Soñé que estaba en una avenida que conocía pero que no era mía, no estaba en ningún lugar de los míos, ni en mi pais, ni en mi ciudad, ni en mi barrio.
En la avenida había un teatro.
El teatro tenía la entrada tan cerca de la vereda que casi uno podía tropezar y caer adentro.
Había gente. Podían ser mis amigos. Podían no serlo. No estaba segura.
Yo tenía un asiento adelante. Será porque en los teatros, solo conozco las primeras filas.
Salí. Caminar en los sueños tiene sentido aunque no se sepa adónde.
De pronto un golpe.
Debajo de una pasarela, una mujer yacía muerta. Atropellada.
Un zapato de tacón rojo descansaba más allá, como si hubiese querido escapar.

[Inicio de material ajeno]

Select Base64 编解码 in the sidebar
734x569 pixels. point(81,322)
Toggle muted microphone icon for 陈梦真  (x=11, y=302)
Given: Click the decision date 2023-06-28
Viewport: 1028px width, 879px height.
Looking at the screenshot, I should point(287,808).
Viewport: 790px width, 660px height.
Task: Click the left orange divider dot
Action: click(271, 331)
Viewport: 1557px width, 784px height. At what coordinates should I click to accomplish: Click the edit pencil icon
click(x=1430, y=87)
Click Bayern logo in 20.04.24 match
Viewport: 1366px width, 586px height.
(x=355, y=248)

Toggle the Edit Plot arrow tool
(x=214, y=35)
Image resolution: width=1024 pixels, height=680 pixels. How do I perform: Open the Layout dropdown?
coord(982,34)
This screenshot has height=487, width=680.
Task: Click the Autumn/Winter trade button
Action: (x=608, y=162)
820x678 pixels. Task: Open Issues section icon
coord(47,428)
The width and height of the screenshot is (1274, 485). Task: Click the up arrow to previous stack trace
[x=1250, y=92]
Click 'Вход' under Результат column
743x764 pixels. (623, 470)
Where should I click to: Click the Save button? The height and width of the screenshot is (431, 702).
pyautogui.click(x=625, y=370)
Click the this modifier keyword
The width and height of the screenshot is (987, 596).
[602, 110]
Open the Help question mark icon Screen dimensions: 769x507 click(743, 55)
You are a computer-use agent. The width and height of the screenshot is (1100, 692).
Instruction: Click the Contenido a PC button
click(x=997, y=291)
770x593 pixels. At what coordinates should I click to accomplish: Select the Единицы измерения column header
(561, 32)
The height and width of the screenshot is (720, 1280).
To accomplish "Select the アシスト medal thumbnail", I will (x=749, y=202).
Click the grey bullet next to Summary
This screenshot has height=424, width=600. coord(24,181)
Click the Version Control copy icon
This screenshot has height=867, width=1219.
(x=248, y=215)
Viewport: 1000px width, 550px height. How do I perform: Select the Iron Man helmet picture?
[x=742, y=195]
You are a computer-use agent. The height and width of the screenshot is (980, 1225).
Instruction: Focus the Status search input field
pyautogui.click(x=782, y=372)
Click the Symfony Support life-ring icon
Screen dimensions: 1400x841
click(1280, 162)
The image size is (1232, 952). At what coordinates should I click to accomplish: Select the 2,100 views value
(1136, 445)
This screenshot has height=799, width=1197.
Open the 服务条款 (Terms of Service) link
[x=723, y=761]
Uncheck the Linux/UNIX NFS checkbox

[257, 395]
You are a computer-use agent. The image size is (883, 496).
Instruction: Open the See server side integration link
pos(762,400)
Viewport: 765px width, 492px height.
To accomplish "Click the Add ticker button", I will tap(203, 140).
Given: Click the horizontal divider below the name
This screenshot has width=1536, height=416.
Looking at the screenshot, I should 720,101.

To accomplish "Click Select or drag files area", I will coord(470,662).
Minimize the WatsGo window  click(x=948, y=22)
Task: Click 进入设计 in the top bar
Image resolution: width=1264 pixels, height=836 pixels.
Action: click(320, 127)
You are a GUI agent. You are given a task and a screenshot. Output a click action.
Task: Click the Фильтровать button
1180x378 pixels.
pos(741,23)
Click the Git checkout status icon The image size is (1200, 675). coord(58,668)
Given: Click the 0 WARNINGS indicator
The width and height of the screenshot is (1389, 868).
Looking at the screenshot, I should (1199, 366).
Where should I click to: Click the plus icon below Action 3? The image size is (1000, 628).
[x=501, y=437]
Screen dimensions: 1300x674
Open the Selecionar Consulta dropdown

Estaba cubierta con algo: verde, azul, naranja.
No era un abrigo. Era un gesto. Los colores a veces llegan tarde.
Alguien pidió una ambulancia.
Yo dije que iba a llamar.
No llamé.
La omisión también es un acto. Y a veces, una confesión.
Junto a ella, un bebé.
Me dijeron: “Llévalo contigo o irá a un hogar.”
Lo tomé. No pregunté por qué yo.
La responsabilidad cae sin hacer ruido, como la nieve o las piedras grandes.
Mientras caminábamos, el bebé creció.
Ya hablaba.
Sabía palabras que yo aún no había pronunciado.
Algunas presencias no vienen a aprender. Vienen a recordarte lo que olvidaste.
Volvimos al teatro.
Seguía sin saber si me esperaban.
Pero esta vez, no estaba sola.
Cuando la vida insiste, no se pregunta si tiene permiso.